▸ Records supplied:
______
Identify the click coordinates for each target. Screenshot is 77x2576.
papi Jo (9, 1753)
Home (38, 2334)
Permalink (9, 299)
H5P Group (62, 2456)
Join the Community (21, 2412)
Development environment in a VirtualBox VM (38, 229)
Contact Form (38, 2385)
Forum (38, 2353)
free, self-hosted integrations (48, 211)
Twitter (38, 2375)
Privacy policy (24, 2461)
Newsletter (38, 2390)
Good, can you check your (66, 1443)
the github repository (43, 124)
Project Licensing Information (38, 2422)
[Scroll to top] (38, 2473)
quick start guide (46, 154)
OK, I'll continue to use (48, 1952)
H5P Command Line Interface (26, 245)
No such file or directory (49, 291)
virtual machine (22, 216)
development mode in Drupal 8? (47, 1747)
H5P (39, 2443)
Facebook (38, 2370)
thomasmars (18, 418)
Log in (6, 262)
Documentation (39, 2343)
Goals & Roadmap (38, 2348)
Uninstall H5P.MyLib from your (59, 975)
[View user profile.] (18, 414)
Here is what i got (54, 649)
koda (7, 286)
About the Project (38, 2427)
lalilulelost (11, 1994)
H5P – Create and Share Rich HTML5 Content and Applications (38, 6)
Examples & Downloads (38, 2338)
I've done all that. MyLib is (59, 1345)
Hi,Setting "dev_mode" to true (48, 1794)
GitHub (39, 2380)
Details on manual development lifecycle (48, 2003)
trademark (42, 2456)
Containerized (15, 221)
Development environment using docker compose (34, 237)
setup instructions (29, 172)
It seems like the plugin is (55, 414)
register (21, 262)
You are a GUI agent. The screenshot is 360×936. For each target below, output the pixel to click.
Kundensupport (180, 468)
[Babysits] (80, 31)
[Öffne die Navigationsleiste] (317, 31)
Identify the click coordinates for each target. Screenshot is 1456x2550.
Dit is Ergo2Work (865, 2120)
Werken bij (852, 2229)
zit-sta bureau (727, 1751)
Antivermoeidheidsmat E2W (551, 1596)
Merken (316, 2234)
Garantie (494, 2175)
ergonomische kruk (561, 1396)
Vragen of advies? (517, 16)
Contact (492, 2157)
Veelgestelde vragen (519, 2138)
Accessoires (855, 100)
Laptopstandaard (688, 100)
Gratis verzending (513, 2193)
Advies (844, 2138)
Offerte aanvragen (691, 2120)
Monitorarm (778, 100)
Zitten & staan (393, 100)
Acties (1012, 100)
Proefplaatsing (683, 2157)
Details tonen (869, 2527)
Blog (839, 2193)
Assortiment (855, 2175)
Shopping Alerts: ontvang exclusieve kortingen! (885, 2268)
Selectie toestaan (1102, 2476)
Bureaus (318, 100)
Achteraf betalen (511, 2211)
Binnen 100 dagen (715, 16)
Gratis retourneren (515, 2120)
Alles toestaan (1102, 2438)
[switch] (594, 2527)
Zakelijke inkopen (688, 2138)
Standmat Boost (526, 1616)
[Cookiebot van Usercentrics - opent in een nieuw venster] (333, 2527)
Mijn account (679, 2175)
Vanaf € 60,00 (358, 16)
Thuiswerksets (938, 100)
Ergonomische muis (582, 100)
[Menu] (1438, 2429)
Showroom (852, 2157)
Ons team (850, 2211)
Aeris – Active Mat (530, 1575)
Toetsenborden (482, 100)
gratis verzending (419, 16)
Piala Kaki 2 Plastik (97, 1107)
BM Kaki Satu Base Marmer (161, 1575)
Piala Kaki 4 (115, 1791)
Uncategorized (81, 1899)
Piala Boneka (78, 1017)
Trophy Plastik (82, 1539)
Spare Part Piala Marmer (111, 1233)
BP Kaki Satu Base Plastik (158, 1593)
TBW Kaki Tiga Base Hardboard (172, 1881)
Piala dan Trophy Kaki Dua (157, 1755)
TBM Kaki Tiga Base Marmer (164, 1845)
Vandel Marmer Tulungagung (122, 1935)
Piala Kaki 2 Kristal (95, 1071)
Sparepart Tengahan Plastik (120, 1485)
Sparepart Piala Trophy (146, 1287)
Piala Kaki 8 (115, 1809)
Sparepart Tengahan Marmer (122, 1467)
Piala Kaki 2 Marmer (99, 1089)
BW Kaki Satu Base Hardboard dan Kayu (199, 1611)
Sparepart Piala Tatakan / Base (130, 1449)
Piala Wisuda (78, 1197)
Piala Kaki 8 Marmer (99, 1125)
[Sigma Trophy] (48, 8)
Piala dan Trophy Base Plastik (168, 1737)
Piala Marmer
______
▸ Assigned task: Check each line of the records for the word "Plastik" and extract those that contain it.

▸ Worked solution:
Piala Kaki 2 Plastik (97, 1107)
Trophy Plastik (82, 1539)
BP Kaki Satu Base Plastik (158, 1593)
Sparepart Tengahan Plastik (120, 1485)
Piala dan Trophy Base Plastik (168, 1737)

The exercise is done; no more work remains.